When you want to ship the extension, you add the --prod option in order to build an optimized version with minified bundles. This option also evokes the tree-shaking functionality that further reduces the size of the bundles by removing unused code. You can also add the --sourcemap=false option in order to suppress the creation of the source map files:

ng build --aot --prod --sourcemap=false

This command also produces gzipped versions of the bundles, which you should remove because they are of no use when packaging the application as a web extension. Another small problem is that the Angular CLI (or actually webpack) creates random “chunk hashes” for the various bundles it creates. These are useful for invalidating the browser cache when you deploy a web application. But for web extensions, they are not necessary, since these come with their own version number and do not live in the browser cache. These hashes are also obstructive for the Mozilla add-on review process, since the hashes can be different when the extension is built in another environment. The review process however requires a reproducible build output. So I simply run a script after the above build step that subsequently removes the chunk hashes again. Another solution would be to hack the webpack-build-production.js configuration in angular-cli/models, removing the [chunkhash] parts in the file names. I avoided this so that reviewers can use the original Angular CLI. Hopefully Angular CLI will become a bit more configurable in the future, so that such hacks will not be necessary.
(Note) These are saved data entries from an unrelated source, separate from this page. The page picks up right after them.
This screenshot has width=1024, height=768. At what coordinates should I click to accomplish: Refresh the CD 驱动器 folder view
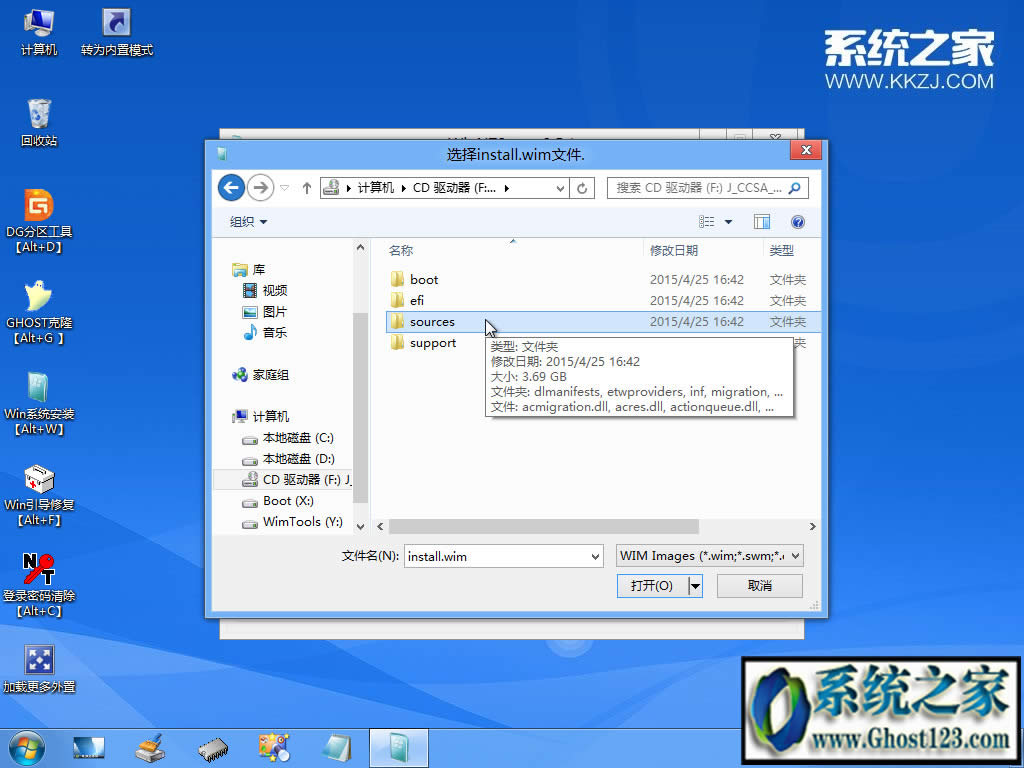point(583,188)
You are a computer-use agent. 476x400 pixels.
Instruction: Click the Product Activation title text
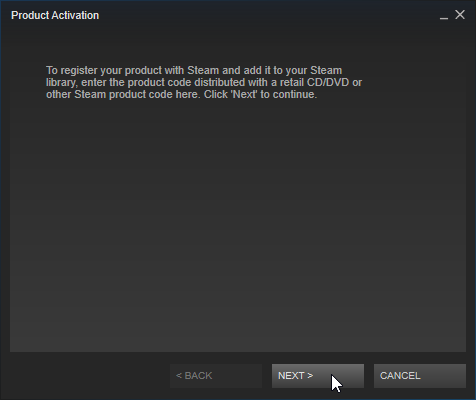click(55, 15)
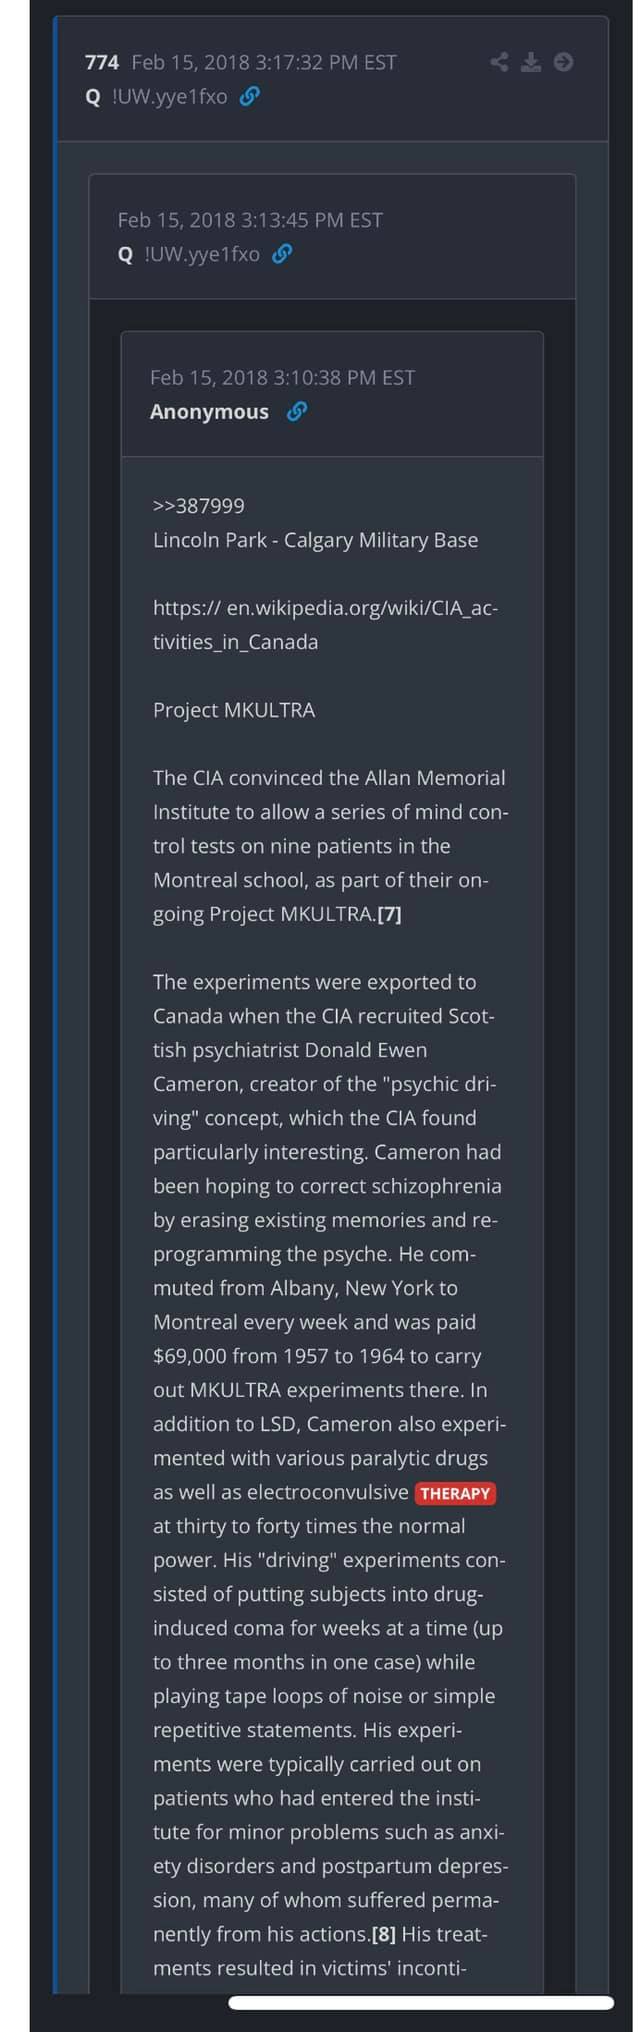Click the Anonymous author name
640x2032 pixels.
[x=209, y=411]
In order to package everything up into a distributable zip archive, you can again use the web-ext tool:

web-ext build --source-dir=dist --artifacts-dir=.
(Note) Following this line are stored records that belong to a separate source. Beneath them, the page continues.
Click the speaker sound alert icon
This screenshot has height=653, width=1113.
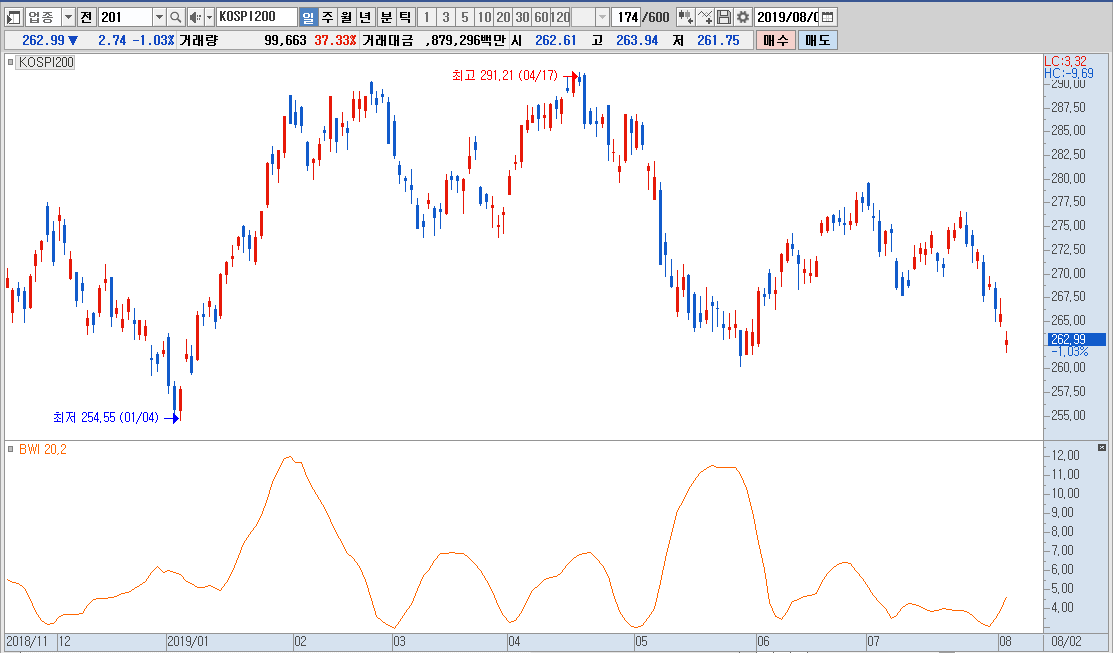[195, 17]
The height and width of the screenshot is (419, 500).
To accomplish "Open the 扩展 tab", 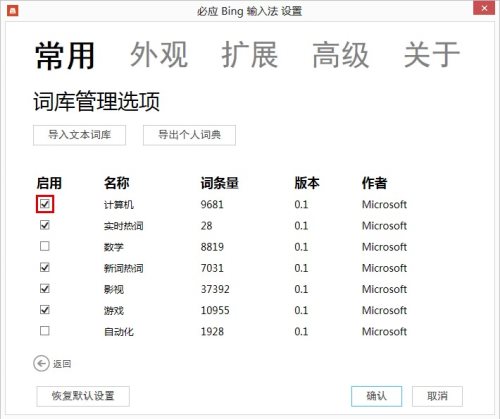I will click(x=250, y=55).
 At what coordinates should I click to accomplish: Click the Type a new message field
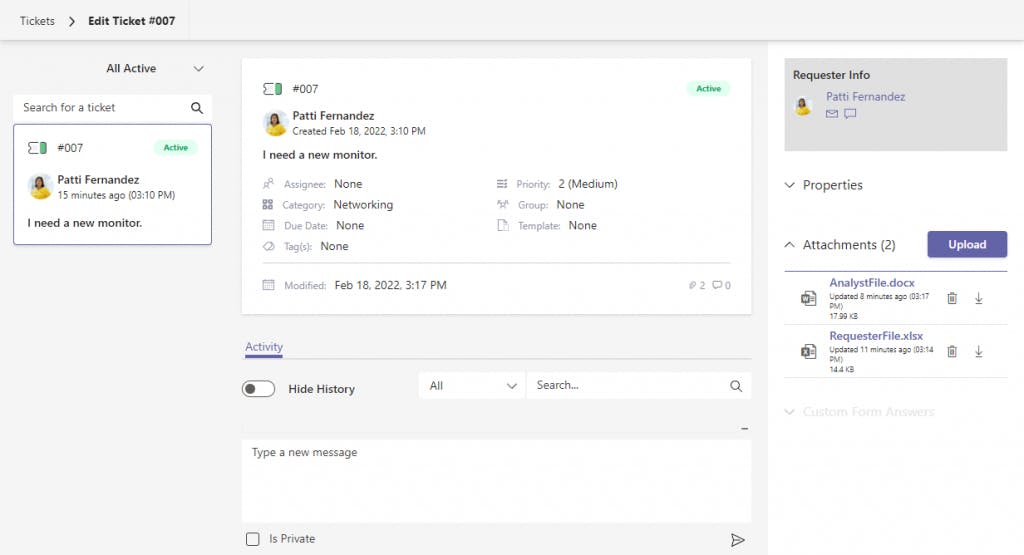(x=496, y=480)
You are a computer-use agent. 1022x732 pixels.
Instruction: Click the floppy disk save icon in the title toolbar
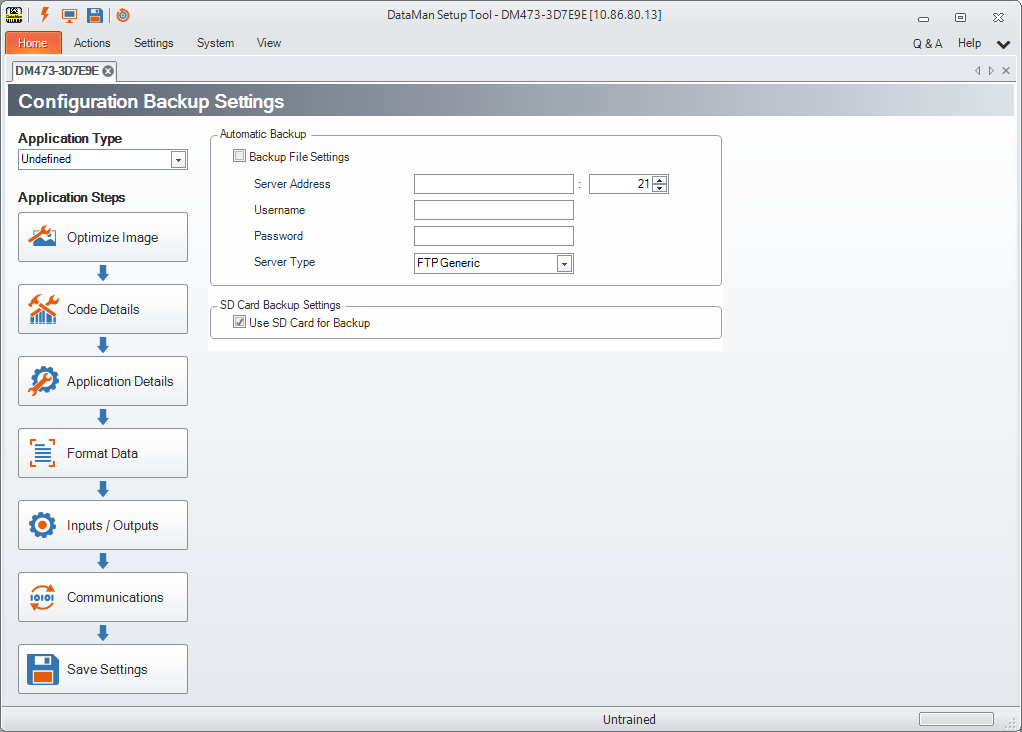94,15
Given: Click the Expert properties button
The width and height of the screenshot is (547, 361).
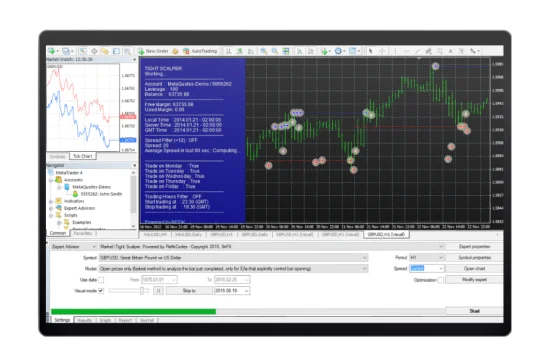Looking at the screenshot, I should click(x=474, y=247).
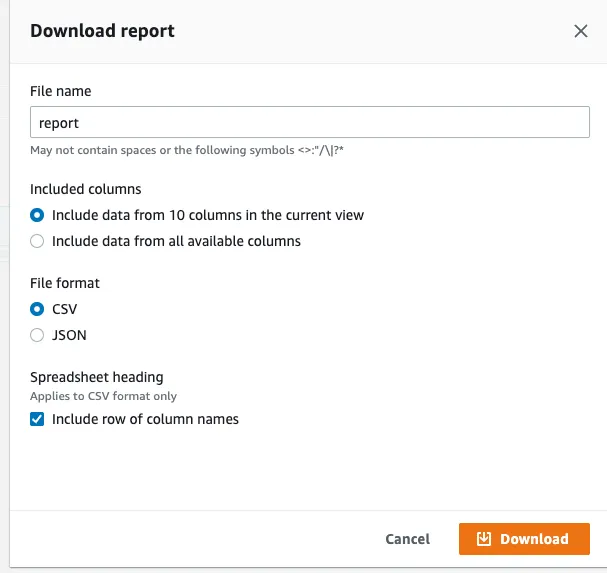Viewport: 607px width, 573px height.
Task: Click the File format section heading
Action: [65, 283]
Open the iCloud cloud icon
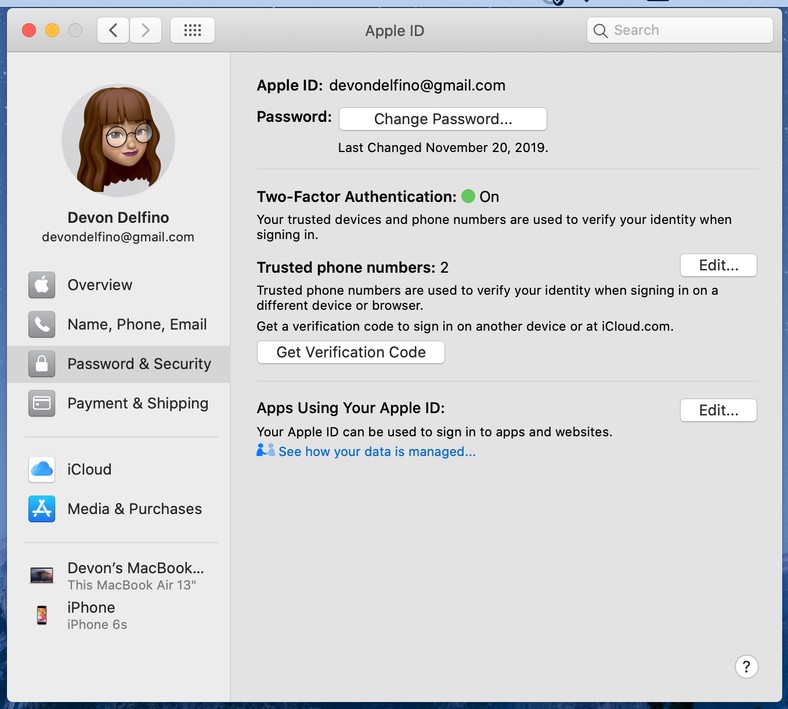788x709 pixels. (x=42, y=469)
Note that the build command of Angular CLI by default creates JavaScript code that is backward compatible with ECMAScript 5. Since the latest versions of Firefox already supports ECMAScript 6 pretty well, you may consider creating ECMAScript 6 code instead, because this will be smaller and a bit more efficient. In order to do this, you must set target="es6" instead of target="es5" in the configuration file tsconfig.json in the src directory. However, the current version of Angular CLI uses the UglifyJS2 library which is not yet compatible with ECMAScript 6. If you are adventurous, you can use the harmony branch of this library instead. This actually seemed to work when I tried it. However, it only produced an ECMAScript 6 version of the main bundle. The vendor bundle was still ECMAScript 5, because it is bundled from the library modules which are shipped with npm and are all ECMAScript 5 code. Since the vendor bundle makes up the lion’s share of the packaged application, using target="es6" does not have much of an effect and currently causes more trouble than it’s worth. If you have any ideas how to create an ECMAScript 6 vendor bundle, let me know. But probably we should just wait for Angular 4 next month – I noticed that the changelog for the latest Angular 4.0.0-beta.5 says it now supports creating ES6 distributions.
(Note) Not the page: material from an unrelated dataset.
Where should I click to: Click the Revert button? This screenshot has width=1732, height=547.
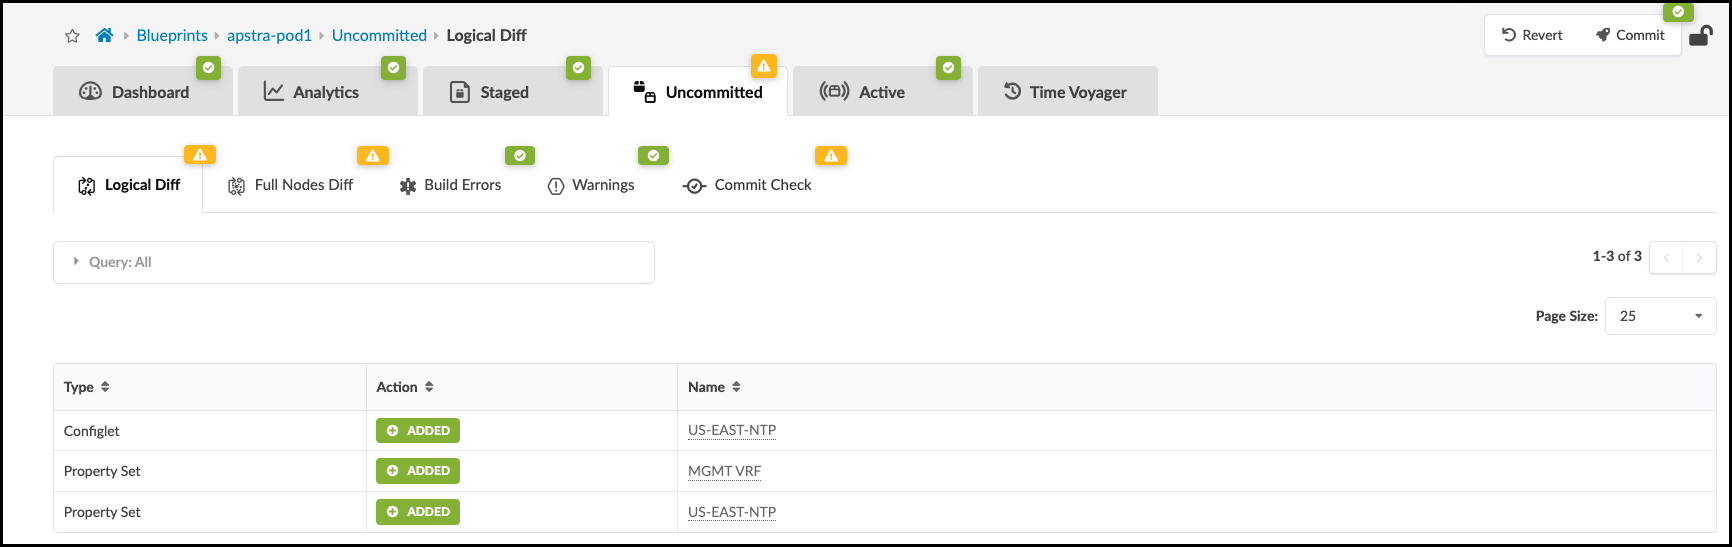click(1532, 35)
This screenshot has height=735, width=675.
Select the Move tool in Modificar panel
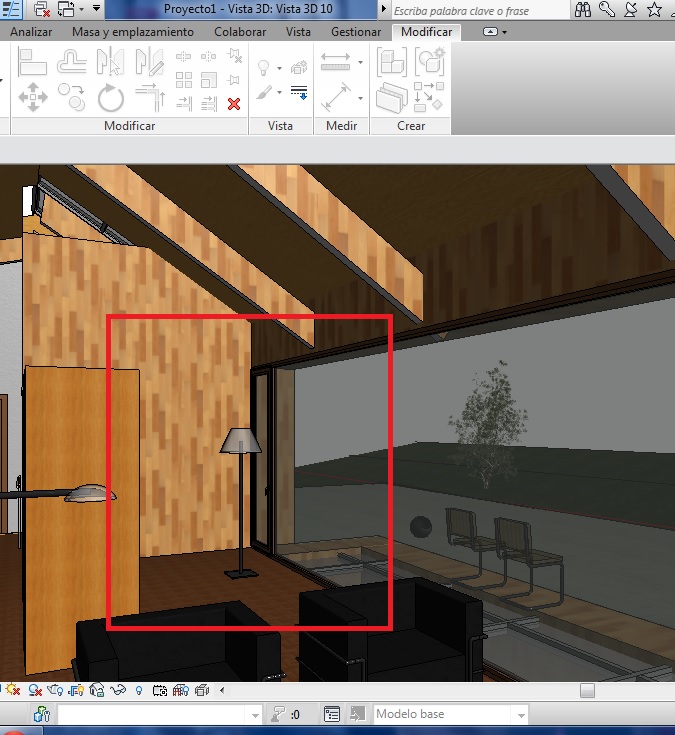pos(33,97)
The last step is to let Mozilla sign your web extension. This is now required in order to make the extension permanently installable in the Firefox browser. Signing is done through addons.mozilla.org (AMO). You have two options: Distributing your web extension as a “listed” add-on on AMO, or distributing it yourself via a web page or application installer. The good news is that since last week it’s also possible to use both options, so you can pre-release web-extension to beta users without having these versions listed or reviewed on AMO. This mitigates the problem that getting your web extension reviewed as a listed add-on can take quite a while when it is packed and uglified like when it has been created as a bundle with the Angular CLI. This is because the reviewers need to check the source code and replicate the build step to verify the output is the same, and there are only a few reviewers who do such source code reviews. In my case it took over a month to get the Pinboard Pin extension listed. However, I believe this was also due to the winter holidays, and I assume in the future the review process will become smoother.

All in all, using the new Angular framework turned out to be a viable option for creating web extensions that can be time-saving and convenient when developing extensions with a somewhat sophisticated or complex UI.